Quand j’ai réalisé que la version que j’avais entre les mains était à ce point différente de la version initiale, j’ai hésité : entrer tout de suite dans un processus de publication, en appliquant tous les conseils glanés depuis mon expérience précédente, ou demander un avis extérieur. Comme parmi les conseils figurait celui-là, j’ai contacté Lire magazine qui propose un service de diagnostic de manuscrit et je leur ai envoyé mon bébé modifié. Et… j’ai rendez‑vous le 13 décembre avec l’éditrice qui a pris en charge la relecture afin d’entendre ses retours !
Au moment de l’envoi, j’ai été soulagée pendant quelques jours. Une page était tournée, je pouvais me consacrer à autre chose, notamment la création de la présente rubrique, « Derrière les mots ». Mais l’échéance approche et je sens à nouveau régulièrement mon estomac se nouer : et si tout était à jeter ? Si elle trouvait le style pauvre ou ampoulé ? Et, ce serait le comble, si le fameux chapitre devait être déplacé ? Aurai-je le courage d’encore recommencer ?
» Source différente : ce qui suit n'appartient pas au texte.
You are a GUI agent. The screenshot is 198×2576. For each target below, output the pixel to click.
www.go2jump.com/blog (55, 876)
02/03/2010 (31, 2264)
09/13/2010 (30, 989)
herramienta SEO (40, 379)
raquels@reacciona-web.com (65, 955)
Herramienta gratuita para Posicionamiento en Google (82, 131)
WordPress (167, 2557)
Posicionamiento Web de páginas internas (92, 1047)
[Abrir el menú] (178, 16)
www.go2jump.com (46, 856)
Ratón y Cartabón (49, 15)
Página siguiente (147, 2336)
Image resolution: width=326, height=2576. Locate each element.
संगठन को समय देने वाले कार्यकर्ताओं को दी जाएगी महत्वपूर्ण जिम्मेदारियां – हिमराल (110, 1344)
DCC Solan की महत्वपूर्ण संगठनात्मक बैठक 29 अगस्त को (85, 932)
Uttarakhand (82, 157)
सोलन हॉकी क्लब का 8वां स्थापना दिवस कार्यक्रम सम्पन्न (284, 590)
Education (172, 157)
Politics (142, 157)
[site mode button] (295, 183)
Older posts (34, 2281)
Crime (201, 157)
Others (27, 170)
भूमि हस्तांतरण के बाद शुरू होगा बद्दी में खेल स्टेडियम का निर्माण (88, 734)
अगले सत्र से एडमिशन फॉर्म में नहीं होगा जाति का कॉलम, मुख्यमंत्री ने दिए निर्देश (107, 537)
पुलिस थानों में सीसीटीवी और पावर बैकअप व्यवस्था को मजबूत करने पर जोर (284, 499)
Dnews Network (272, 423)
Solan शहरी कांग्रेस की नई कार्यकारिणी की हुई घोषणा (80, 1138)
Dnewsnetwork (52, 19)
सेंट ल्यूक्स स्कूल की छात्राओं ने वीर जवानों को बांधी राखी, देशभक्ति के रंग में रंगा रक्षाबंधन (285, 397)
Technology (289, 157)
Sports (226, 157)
Quand je parle de persévérance à mes étudiants à l’université, je leur cite toujours l’exemple de Bernard Werber qui a réécrit Les Fourmis pendant douze ans, produisant cent-vingt versions différentes, en repartant de zéro à chaque fois. Sa formule préférée, dit-il : « Ne pas tomber amoureux de son premier jet ». J’ai également récemment découvert une interview très instructive de Pierre Lemaître qui explique que « L’écriture, c’est la réécriture »[1]. Je ne me compare bien sûr pas à ces maîtres de la littérature, mais maintenant je sais que quand j’aurai le retour de l’éditrice, j’écouterai attentivement, je respirerai un grand coup, je penserai à eux deux ainsi qu’à ma citation fétiche de Nicolas Boileau[2], je créerai une copie de mon manuscrit, et sans soupirer mais avec la conviction de pouvoir encore l’améliorer, je taperai son nom : « Les passeurs de vérité – version 3 ». Parce que j’ai compris que chaque phrase modifiée, chaque idée ajoutée, chaque passage retranché permet de se rapprocher de la vérité de son récit. Et que le processus de réécriture améliore certes le texte, mais par-dessus tout, il enrichit l’expérience de l’écrivain.
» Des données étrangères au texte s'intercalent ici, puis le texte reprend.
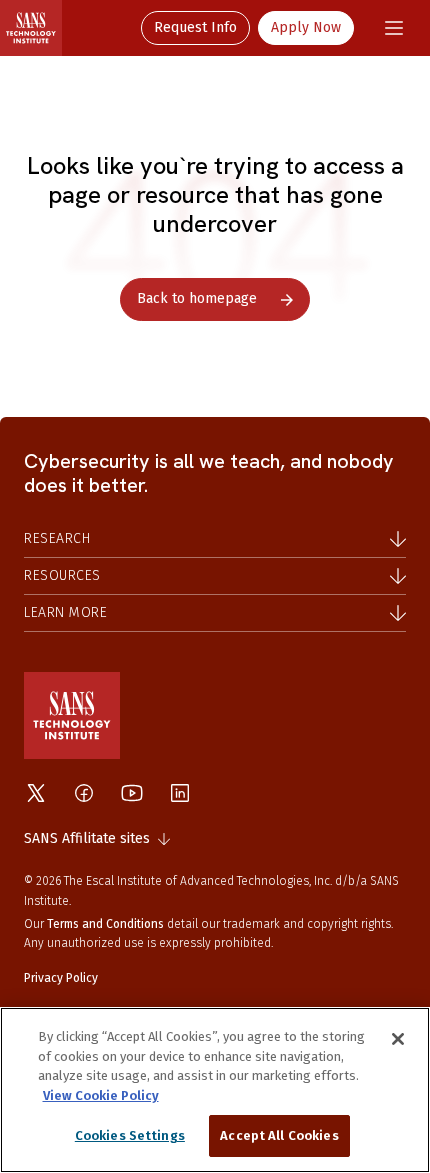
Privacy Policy (61, 978)
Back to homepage (197, 298)
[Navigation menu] (394, 28)
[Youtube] (132, 793)
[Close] (398, 1039)
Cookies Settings (130, 1135)
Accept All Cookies (279, 1135)
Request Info (195, 27)
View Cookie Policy (101, 1095)
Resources (62, 575)
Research (57, 538)
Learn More (65, 612)
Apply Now (306, 27)
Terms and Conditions (105, 924)
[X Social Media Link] (36, 793)
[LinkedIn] (180, 793)
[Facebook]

Alors, rendez-vous deuxième quinzaine de décembre pour la suite des aventures des Passeurs de vérité ! Et vous ? Y a-t-il un projet que vous avez repris, transformé, et qui a fini par vous surprendre par son évolution ? J’ai hâte de lire vos expériences dans les commentaires !
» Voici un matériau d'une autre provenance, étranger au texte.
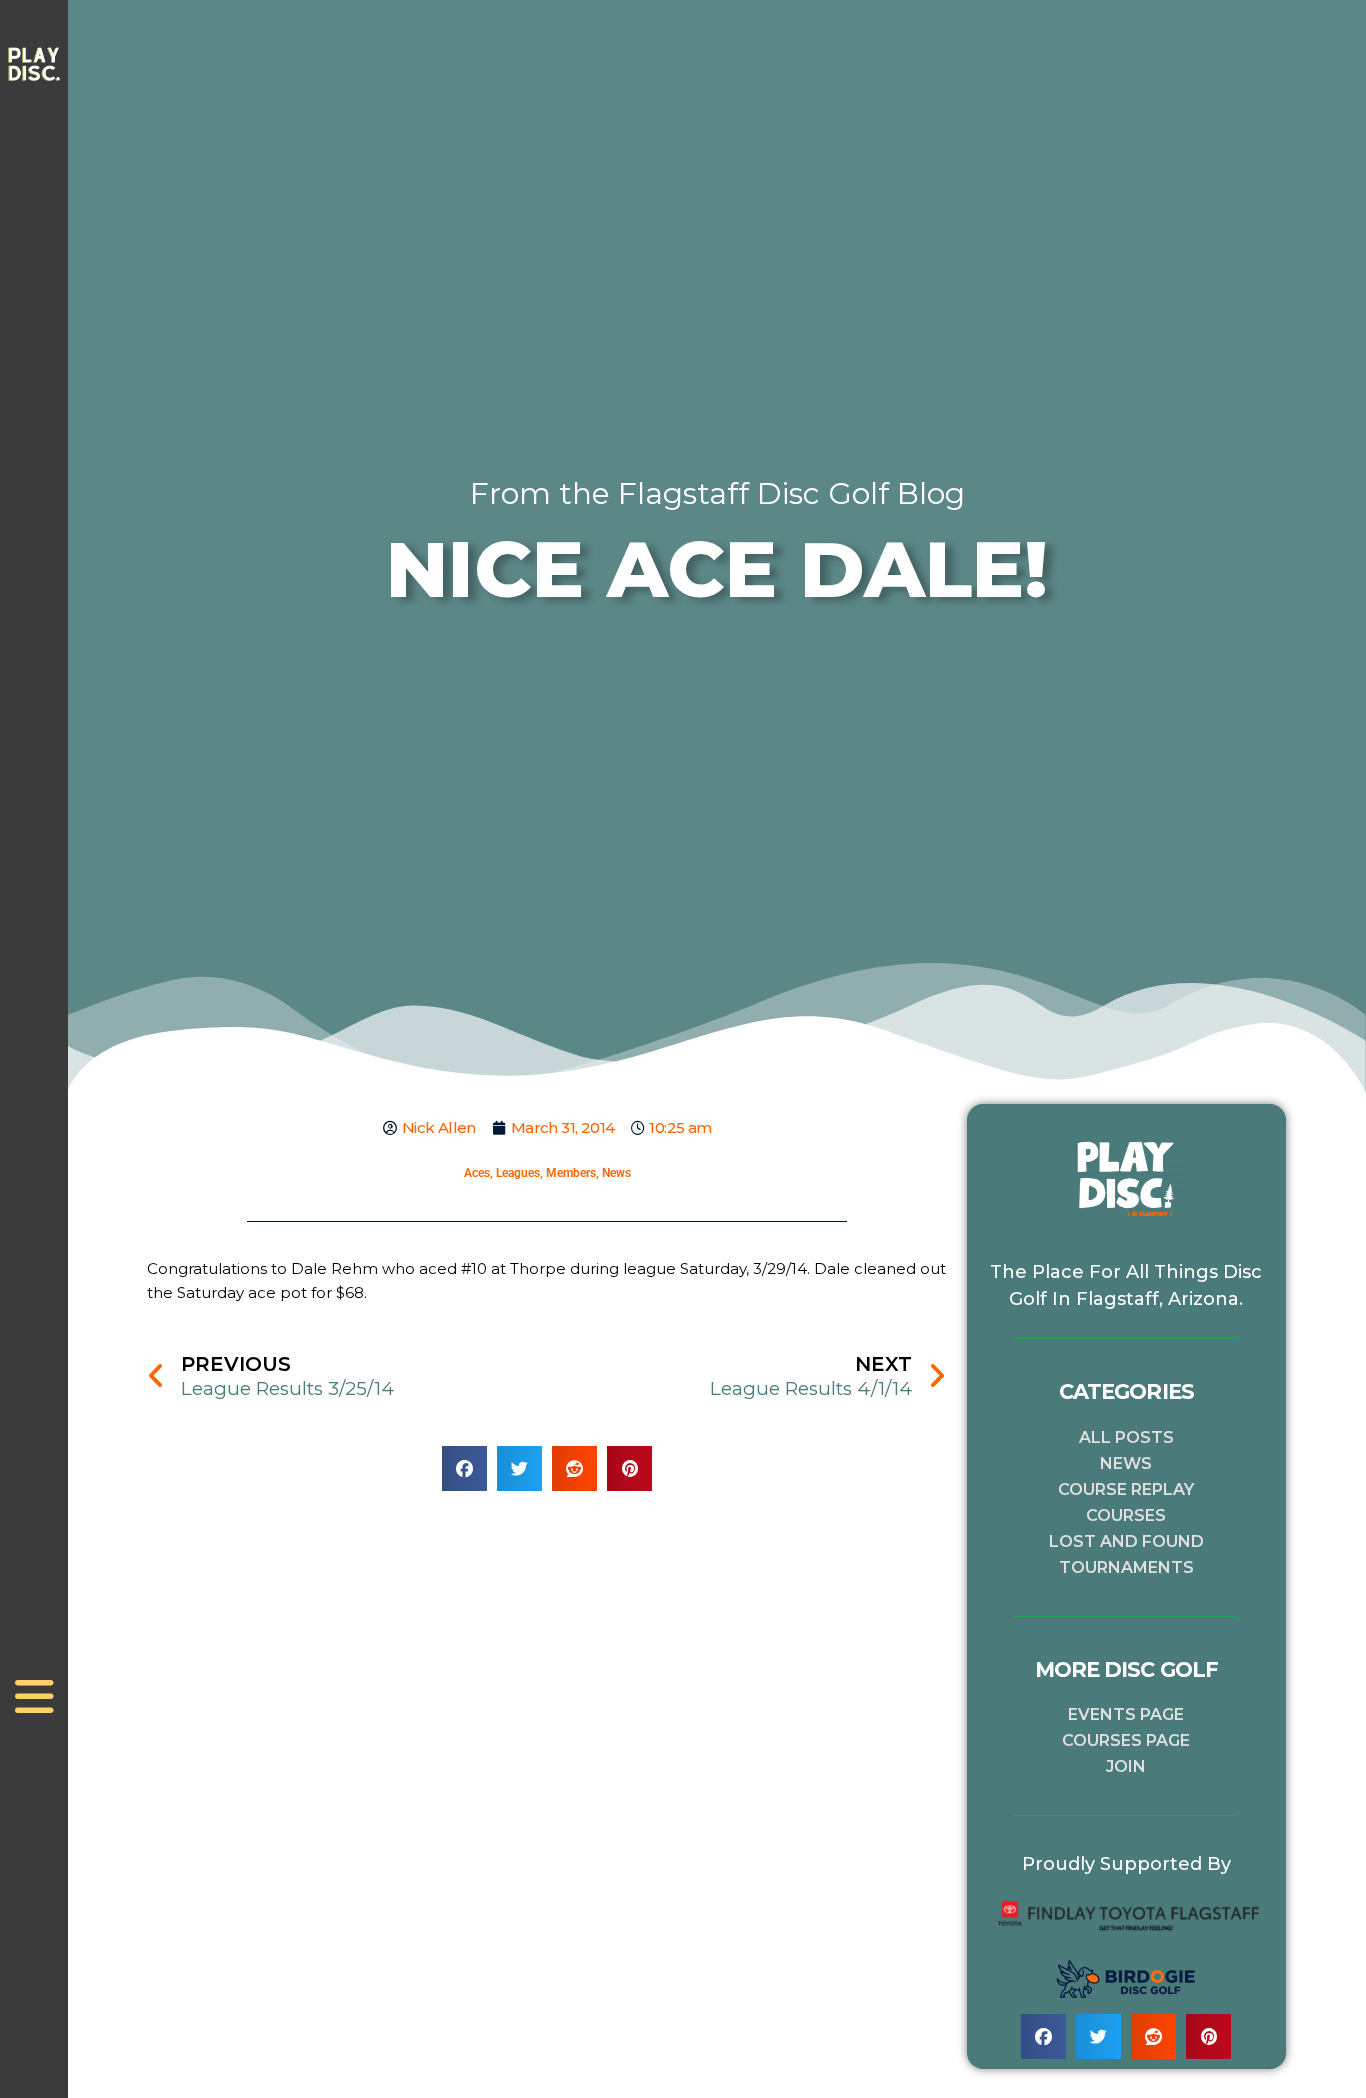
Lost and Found (1126, 1541)
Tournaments (1126, 1567)
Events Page (1126, 1714)
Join (1126, 1766)
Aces (477, 1173)
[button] (464, 1468)
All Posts (1126, 1437)
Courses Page (1126, 1740)
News (616, 1173)
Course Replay (1126, 1489)
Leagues (518, 1173)
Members (571, 1173)
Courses (1126, 1515)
Merci pour votre attention, je vous souhaite d’écrire aujourd’hui une magnifique page de votre vie !
[1] Interview réalisée par Les artisans de la fiction à la librairie Vivement dimanche (YouTube)
[2] Avant donc que d’écrire, apprenez à penser.
Ce que l’on conçoit bien s’énonce clairement,
Et les mots pour le dire arrivent aisément.
Hâtez-vous lentement, et sans perdre courage,
Vingt fois sur le métier remettez votre ouvrage,
Polissez-le sans cesse, et le repolissez,
Ajoutez quelquefois, et souvent effacez.